__Consegna scritta__: Secondo il brano sull'alluvione nel Beneventano, da quale paese e in quale anno è arrivato Babou?

__Brano__:
La fotografia sancisce l’ineluttabilità dei fatti. È testimonianza e documento, anche in un’epoca in cui – tra selfie, socializzazione del privato e tirannia del ricordo – sovrabbondanza e velocità rischiano di depauperarne la forza.
La fotografia non è solo un inveramento. Diventa uno strumento prezioso quando riesce a raccontare una realtà diversa da quella ufficiale o mediaticamente più forte. In questo caso sarebbe più corretto parlare di svelamento o smascheramento. La maschera da gettare via è rappresentata dalle narrazioni tossiche, da quelle storie che acquistano tanta più credibilità quanto più sono superficiali, violente e “comode”.
La notte tra il 14 e il 15 ottobre esondazioni e frane hanno “martoriato” (così si è espresso il sindaco Fausto Pepe) la zona del Beneventano. Sui giornali se ne è parlato poco, nonostante la situazione – soprattutto nei piccoli comuni del Sannio – sia abbastanza critica. C’è sicuramente chi avrà visto l’istantanea del quartiere Ponticelli invaso dall’acqua. C’è poi un’altra immagine simbolo dell’alluvione: ritrae una quindicina di immigrati di colore con le pale in mano e i vestiti sporchi di fango.
Al di là delle facili strumentalizzazioni – sia in un verso sia nell’altro – questo scatto squarcia gli stereotipi sugli immigrati e rende imbarazzanti le usuali reazioni di astio o indifferenza nei loro confronti. Questo scatto è pieno delle storie di ragazzi che sono fuggiti dal Mali, dal Senegal, dalla Guinea, hanno attraversato il Mediterraneo sui barconi della morte e hanno raggiunto la “terra promessa”. Babou è arrivato nel 2014 dal Gambia e ancora attende l’esito della domanda di riconoscimento della protezione internazionale. Vive in un centro di accoglienza nella zona della stazione centrale di Benevento, un’area “popolare” dove stenti e difficoltà si accumulano in un gioco che non è a somma zero. La mattina del 15 ottobre Babou si è rimboccato le maniche e ha dato una mano a ripulire le strade, fianco a fianco con i suoi compagni e con gli abitanti del rione: “Abbiamo voluto renderci utili. Mi sembra una cosa naturale”.

__Dati raccolti__:

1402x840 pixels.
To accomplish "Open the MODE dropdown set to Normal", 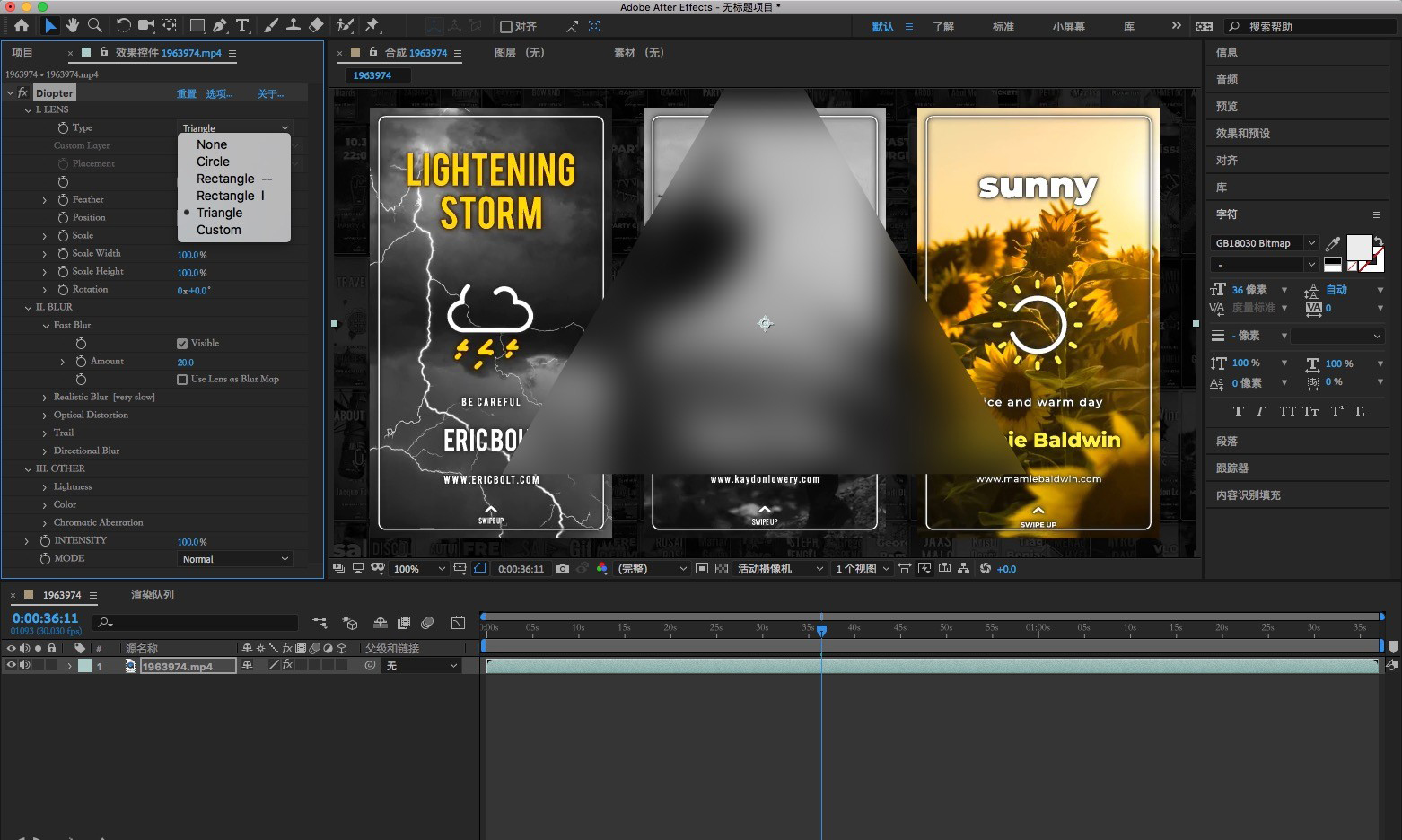I will pyautogui.click(x=235, y=559).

__Risposta completa__: Babou è arrivato dal Gambia nel 2014.